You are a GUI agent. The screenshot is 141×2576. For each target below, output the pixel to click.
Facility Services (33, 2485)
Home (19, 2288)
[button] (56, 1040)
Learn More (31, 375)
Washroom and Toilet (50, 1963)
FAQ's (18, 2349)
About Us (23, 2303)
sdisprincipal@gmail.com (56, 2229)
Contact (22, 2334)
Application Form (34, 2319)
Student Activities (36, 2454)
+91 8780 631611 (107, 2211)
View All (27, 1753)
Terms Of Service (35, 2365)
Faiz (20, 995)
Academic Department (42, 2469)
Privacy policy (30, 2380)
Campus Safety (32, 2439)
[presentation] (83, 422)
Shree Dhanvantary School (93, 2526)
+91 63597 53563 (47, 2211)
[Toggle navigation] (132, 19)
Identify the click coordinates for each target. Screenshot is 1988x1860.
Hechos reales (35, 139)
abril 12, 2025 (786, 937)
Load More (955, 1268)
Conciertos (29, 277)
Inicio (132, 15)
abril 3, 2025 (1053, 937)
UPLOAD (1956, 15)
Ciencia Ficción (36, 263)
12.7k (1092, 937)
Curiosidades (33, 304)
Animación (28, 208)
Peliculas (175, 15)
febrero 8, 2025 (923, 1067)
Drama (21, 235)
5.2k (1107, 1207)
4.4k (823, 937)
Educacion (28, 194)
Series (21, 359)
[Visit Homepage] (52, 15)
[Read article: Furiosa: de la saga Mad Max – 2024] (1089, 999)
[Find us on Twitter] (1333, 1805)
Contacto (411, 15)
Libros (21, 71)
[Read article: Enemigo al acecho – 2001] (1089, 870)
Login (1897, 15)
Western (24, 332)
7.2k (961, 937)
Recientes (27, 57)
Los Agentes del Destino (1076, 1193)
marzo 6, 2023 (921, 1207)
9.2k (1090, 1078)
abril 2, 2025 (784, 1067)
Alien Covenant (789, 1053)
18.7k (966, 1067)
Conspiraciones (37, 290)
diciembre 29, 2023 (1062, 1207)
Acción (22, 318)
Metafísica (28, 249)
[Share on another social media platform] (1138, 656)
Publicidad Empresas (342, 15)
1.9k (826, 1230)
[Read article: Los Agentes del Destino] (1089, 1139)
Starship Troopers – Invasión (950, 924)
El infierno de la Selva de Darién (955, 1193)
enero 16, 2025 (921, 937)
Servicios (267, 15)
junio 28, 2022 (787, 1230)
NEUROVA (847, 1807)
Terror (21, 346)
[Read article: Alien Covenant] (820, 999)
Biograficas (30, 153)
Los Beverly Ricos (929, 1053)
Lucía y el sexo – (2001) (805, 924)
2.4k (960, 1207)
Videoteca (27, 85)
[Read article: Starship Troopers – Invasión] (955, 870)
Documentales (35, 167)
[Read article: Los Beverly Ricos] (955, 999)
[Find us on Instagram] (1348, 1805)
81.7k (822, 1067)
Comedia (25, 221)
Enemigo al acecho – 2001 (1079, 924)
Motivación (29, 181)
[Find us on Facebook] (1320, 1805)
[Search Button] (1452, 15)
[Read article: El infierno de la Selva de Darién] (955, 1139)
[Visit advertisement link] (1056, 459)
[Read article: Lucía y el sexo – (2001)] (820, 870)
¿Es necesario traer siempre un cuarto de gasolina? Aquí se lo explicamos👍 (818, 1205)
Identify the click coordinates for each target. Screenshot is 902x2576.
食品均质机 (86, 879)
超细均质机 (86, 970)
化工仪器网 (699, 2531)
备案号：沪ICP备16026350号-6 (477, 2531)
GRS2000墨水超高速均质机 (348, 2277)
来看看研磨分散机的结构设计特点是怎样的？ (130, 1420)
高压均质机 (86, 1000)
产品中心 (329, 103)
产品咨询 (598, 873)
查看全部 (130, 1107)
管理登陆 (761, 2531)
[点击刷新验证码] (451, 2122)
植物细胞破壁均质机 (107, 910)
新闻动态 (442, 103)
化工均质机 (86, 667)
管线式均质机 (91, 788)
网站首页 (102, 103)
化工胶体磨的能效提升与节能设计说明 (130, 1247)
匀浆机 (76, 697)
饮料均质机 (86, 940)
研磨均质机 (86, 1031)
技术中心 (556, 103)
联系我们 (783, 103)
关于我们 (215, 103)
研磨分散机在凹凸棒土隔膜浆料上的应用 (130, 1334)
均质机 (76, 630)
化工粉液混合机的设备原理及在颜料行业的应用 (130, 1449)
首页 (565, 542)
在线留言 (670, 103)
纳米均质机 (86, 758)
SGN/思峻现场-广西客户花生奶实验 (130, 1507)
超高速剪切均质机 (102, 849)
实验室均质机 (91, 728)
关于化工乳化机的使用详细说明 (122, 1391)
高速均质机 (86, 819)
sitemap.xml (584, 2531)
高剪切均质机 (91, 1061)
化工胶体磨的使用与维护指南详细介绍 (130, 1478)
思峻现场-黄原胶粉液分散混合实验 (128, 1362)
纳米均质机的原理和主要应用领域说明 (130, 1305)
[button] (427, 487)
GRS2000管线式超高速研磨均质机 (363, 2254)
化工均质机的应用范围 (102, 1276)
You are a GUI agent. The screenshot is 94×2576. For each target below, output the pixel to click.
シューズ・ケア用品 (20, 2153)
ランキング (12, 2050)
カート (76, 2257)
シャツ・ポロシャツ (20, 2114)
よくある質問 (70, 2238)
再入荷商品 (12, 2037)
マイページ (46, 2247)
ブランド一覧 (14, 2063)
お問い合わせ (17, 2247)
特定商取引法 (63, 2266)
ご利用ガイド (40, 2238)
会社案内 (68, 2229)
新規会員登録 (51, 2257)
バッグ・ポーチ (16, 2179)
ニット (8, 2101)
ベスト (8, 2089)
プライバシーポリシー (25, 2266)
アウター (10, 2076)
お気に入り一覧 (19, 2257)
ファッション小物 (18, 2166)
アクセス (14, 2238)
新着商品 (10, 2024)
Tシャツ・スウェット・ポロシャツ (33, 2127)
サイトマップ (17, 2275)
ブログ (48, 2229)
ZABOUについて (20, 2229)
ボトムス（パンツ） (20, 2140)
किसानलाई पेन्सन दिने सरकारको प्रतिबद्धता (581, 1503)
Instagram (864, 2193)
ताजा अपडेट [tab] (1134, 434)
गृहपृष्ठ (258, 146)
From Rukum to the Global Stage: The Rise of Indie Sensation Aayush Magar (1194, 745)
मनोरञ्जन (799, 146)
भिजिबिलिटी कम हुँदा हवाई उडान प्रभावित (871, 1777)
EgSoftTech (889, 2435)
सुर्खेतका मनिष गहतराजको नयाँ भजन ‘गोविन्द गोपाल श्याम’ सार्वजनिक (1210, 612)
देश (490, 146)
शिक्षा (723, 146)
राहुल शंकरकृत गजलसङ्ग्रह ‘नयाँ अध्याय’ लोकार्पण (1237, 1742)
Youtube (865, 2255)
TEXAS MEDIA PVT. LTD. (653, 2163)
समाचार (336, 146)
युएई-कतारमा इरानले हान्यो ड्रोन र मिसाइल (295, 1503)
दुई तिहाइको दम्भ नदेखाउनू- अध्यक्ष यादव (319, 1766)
****
Problem requirements –
Check each line of the listing for "infierno", and copy the ones that hold it.

Response to this task –
El infierno de la Selva de Darién (955, 1193)
[Read article: El infierno de la Selva de Darién] (955, 1139)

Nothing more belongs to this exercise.